Text by Lynn Bakeman
Photos by Geoff Shirley
Mid-century modern architecture is recognized for its iconic flat roofline, angular, clean lines, and asymmetrical profile. Expansive walls of glass and wide open floor plans include multiple access points to the outdoors, inviting a unique connection with nature.
Emerald-green Gull Lake is a strikingly deep, clear lake and one of only a few lakes in southern Michigan born of glacial origin 14,000 years ago. Historically a popular summer getaway for regional tycoons including the Upjohn, Shakespeare, and Kellogg families, Gull Lake is mostly developed and this extra wide lot was a rare find.

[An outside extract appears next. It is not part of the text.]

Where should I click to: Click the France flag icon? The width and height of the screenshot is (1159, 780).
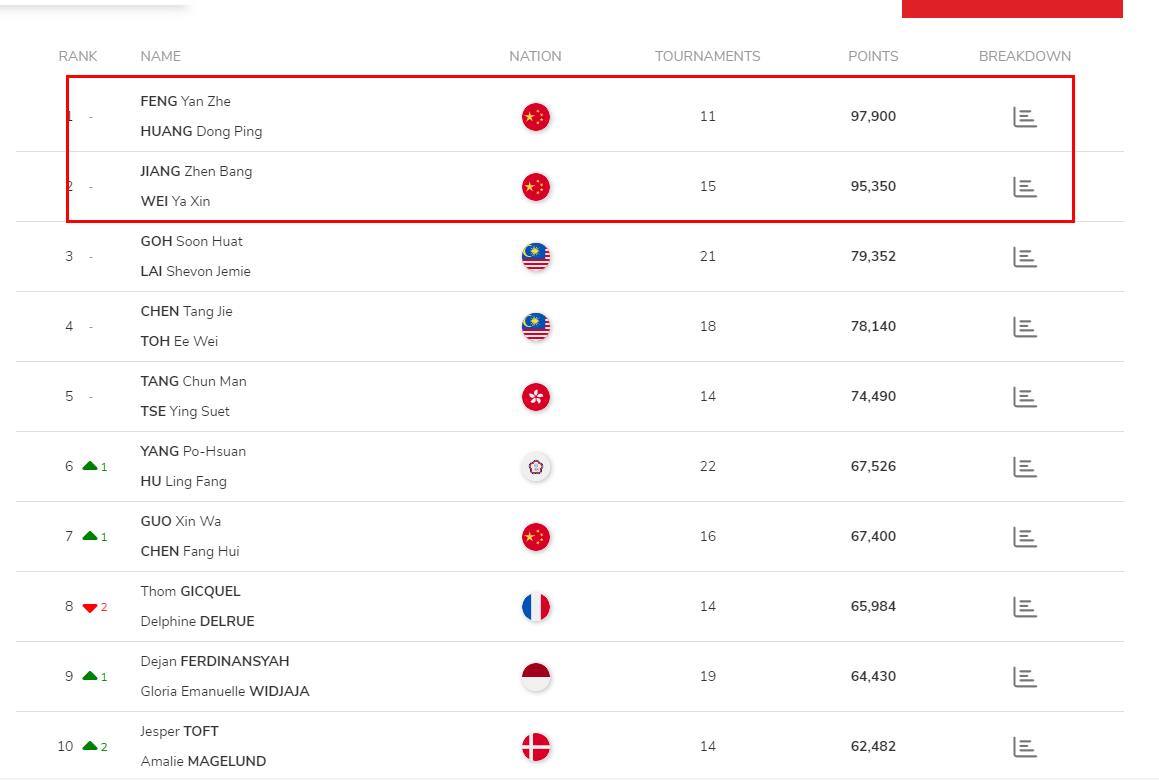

Although located in Texas, the homeowners have a family connection on Gull Lake and wished to create a home they could fill with people for enduring summer memories. An existing mid-century home stood on the site which was unsuitable for renovation, but served as the family’s design inspiration.
A local builder recommended Jeff Visser, owner of J. Visser Design, for his passion to design intentionally organic homes which blend harmoniously with their setting. His overarching mid-century vision dovetailed with the homeowner’s and elevated this work earning the title of “The 2020 Cosmopolitan Home of the Year.”
To undertake this long-distance build, the homeowners flew in for the more critical face-to-face meetings, but with today’s technology and 3-dimensional imaging, J. Visser Design was able to help these clients clearly visualize the home design. Jeff finds it extremely helpful at the start, however, to meet in person.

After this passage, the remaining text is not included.